■ GOAL OF THE EXERCISE
Can you copy the records below line for line, changing nothing?

--- start of RECORD LIST ---

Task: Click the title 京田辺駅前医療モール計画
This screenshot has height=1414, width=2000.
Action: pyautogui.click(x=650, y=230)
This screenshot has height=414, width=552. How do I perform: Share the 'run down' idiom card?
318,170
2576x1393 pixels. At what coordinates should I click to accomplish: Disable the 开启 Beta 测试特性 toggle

--- end of RECORD LIST ---

■ COMPLETE RESPONSE
Task: Click the title 京田辺駅前医療モール計画
This screenshot has height=1414, width=2000.
Action: pyautogui.click(x=650, y=230)
This screenshot has height=414, width=552. How do I perform: Share the 'run down' idiom card?
318,170
2576x1393 pixels. At what coordinates should I click to accomplish: Disable the 开启 Beta 测试特性 toggle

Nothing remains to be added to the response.